The journey back has been long and fraught. Like any other athlete who has suffered serious injury, her outlook has altered. She runs where she can on grass to cushion the stress on her foot. And she has to make calculations about the relative softness of the tracks near her home outside Brighton.

The decision to train at Crawley, for instance, had been prompted by her feeling that the surface at Horsham stadium which she has used for years was becoming a bit hard.

Even getting on to the windswept track at Crawley was not straightforward. Locked gates frustrated her first attempt to enter the stadium, and the path back to the sports centre's reception was cordoned off with a crazed superabundance of tape which suggested the work of Gordon Brittas.

Having gone the long way round to the main desk, Gunnell struggled to make her request for access heard above the screaming saws and echoing hammers of whatever renovation work was in progress. You could not help thinking that Gunnell's exotic French rival, Marie-Jose Perec, would not be encountering similar local difficulties at the University of Irvine track in California.

Gunnell has had more than enough time to contemplate her chances of retaining the Olympic 400m hurdles title this summer. Perec, Olympic and world 400m champion, finished her first full season of hurdling last year with a personal best of 53.21sec in only her sixth race - as compared with the world record of 52.74 which Gunnell set in winning the 1993 world title.
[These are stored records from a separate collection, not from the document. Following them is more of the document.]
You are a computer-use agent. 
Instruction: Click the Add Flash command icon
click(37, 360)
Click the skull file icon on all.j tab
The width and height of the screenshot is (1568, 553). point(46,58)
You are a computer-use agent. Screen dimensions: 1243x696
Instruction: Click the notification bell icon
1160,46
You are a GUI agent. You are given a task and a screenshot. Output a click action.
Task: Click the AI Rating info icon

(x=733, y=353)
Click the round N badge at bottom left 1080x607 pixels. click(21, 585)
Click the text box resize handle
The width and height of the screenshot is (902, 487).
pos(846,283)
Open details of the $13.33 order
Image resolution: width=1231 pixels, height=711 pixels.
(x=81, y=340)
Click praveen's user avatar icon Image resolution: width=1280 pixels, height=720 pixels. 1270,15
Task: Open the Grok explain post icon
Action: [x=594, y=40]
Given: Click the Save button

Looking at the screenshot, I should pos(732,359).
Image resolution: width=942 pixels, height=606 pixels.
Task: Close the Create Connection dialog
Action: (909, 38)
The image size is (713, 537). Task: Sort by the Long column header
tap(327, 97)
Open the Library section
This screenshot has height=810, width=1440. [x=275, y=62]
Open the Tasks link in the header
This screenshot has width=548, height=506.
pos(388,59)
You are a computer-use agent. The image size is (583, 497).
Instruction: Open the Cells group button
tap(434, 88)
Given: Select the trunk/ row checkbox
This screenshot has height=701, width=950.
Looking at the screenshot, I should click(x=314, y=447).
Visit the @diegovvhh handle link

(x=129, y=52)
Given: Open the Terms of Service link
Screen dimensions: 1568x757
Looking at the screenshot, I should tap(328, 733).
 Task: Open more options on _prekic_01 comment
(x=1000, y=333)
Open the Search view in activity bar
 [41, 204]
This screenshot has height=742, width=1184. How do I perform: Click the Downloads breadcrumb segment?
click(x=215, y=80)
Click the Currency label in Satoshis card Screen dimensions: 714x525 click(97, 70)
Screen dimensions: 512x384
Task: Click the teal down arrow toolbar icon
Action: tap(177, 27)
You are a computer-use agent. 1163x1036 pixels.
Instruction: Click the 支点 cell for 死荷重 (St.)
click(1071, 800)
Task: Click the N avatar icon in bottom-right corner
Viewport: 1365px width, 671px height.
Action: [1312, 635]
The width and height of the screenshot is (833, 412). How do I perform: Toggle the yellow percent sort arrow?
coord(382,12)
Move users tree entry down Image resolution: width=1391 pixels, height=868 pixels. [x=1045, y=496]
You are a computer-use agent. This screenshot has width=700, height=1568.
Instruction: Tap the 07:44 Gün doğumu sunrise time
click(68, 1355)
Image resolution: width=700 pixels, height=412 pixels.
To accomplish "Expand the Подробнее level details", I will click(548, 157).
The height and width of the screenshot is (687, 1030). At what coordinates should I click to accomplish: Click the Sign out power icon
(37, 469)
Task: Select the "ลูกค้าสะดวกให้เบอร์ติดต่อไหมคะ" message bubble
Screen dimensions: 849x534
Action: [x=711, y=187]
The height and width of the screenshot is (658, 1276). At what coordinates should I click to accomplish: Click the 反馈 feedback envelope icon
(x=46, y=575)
Since then, of course, that record has been lowered by Gunnell's American friend Kim Batten who, pushed to the line by her compatriot Tonja Buford, recorded 52.61 in last summer's World Championships at Gothenburg.

The effect upon Gunnell was immediate - as part of the BBC commentary team in Sweden, she had to interview Batten as she came off the track. "I had so many questions I wanted to ask her, but I was also in shock," she recalled. "It was only later that night that I thought, 'Oh God. That's your world record gone as well. What a bomber of a year'."

She is in no doubt that the record is due to be lowered again in Atlanta, especially if she, Perec, Batten and Buford are all fit.

"There is no doubt the world record is going to go again," she said. "I think it is in Perec's mind, and I'm sure she's capable of it. But I also think Kim, Tonja and myself can do it. There are four of us, and if we are all fit it is going to be a great race - so long as I can come out on top. And I believe I'm capable of doing it. Technically I really believe I'm better than the others."

Ultimately, each athlete concentrates on herself - and Gunnell is now in Stellenbosch to train in conditions a climatic world away from Crawley. It is here that she will do her first serious hurdling.

"You don't ever forget how to hurdle after doing it for so long," she said. Even so, she is pushed to recall the last time she raced competitively over the hurdles - 9 September, 1994, when she won in the IAAF World Cup final at Crystal Palace.

A year and a half ago in Helsinki, shortly before she completed her set of international titles by winning the European Championships, Gunnell sat underneath a statue of Finland's legendary athlete Lasse Viren and spoke about the difficulty of finding new goals to pursue. The truth was that she was the best. She had done it all.

It is tempting to speculate that, at a subconscious level, the only challenge she had left was injury. She does not concur with such a hypothesis, but acknowledges that her problem may have been exacerbated by her attempts to push herself even harder in training.

"I must admit," she said, "that last January I was on that fine line of being the fittest I've ever been and..." She paused for a moment, mentally taking in her trials of the last 12 months. "As I look at it now," she went on, "I think this year off was meant to be. When you can't do something you love, you want it back badly." If Olympic titles were awarded for desire and determination, Gunnell could already count on a second gold.